• **YOUR TASK**
Every line of the entries below that includes "This" belongs in the answer, copied as written.

Collected data entries

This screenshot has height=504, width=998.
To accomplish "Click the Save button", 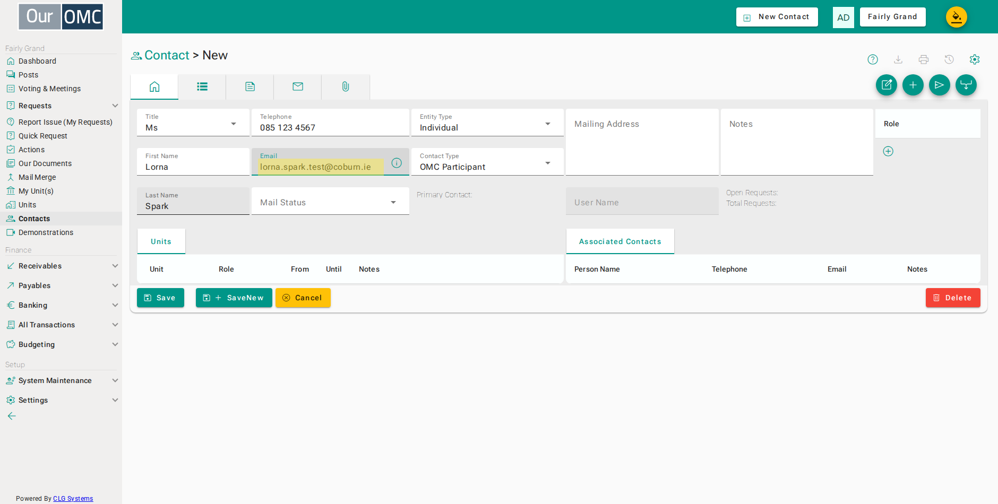I will [x=160, y=298].
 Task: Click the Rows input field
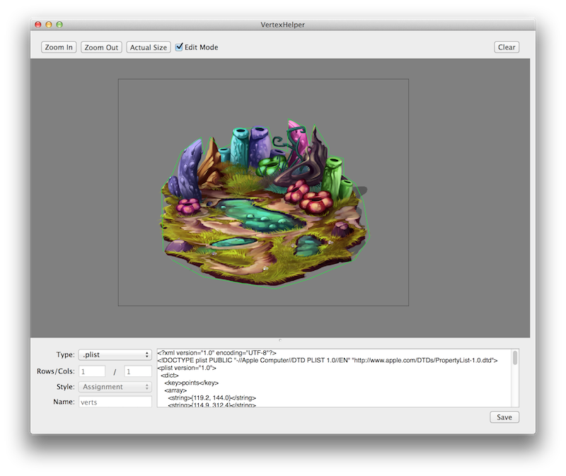pyautogui.click(x=92, y=371)
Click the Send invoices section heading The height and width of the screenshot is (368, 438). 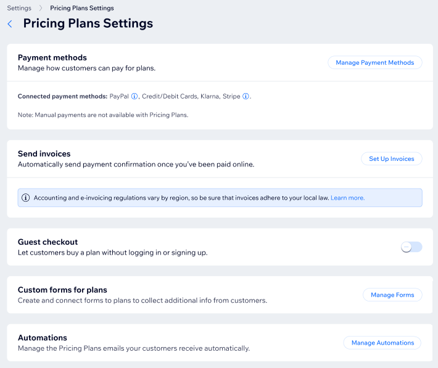coord(44,153)
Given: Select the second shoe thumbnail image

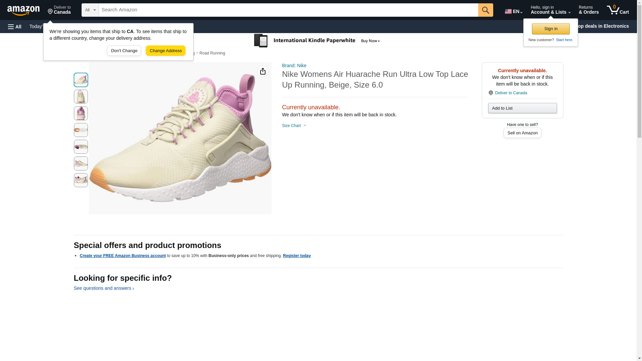Looking at the screenshot, I should [x=81, y=97].
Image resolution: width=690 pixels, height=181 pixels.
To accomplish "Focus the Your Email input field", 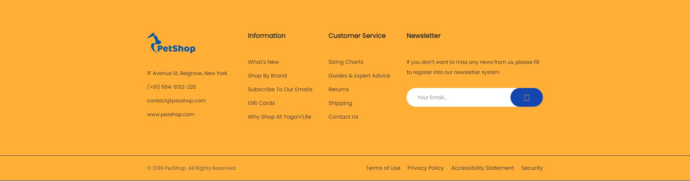I will [x=459, y=97].
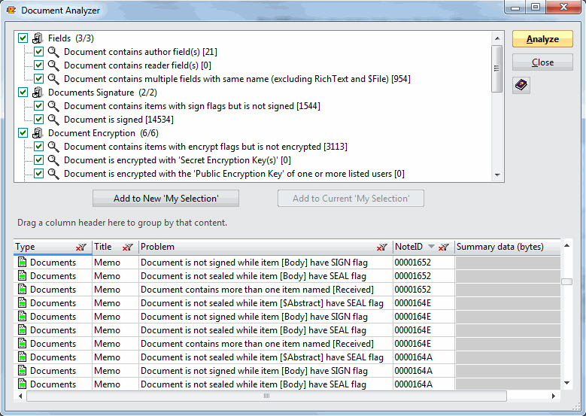Toggle 'Document contains author field(s)' checkbox
The image size is (586, 416).
[38, 52]
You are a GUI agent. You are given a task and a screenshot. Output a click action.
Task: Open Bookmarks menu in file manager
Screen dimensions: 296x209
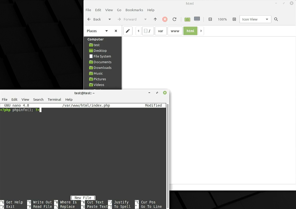(134, 10)
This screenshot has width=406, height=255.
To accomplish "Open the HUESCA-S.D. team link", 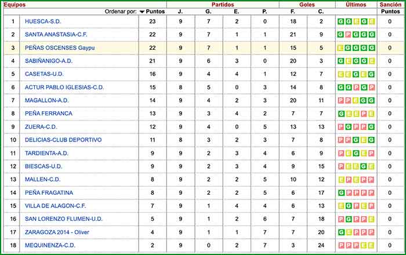I will (41, 21).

• **YOUR SOLUTION**
This screenshot has height=504, width=998.
This screenshot has width=406, height=255.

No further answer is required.